Action item: Looking through the listing below, state how many lines have the word "value" in them. Only the number should be given.

Input material:
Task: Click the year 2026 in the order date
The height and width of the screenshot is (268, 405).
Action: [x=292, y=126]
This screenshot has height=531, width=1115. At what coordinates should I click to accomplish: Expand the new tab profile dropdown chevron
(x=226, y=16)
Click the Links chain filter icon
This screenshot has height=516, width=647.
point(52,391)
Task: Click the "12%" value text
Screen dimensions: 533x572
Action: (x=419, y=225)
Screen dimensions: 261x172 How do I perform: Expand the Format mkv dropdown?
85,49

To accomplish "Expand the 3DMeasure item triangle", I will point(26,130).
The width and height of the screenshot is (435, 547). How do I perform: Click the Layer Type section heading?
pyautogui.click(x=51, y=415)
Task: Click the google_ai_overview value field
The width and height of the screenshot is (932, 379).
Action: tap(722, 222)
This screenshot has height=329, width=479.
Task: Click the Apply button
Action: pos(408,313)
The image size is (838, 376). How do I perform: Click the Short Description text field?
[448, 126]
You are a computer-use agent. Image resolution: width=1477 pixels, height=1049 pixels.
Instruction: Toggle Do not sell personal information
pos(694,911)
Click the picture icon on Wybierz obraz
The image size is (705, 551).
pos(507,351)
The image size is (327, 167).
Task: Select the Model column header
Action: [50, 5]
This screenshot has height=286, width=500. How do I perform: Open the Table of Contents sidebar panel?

Solution below: 2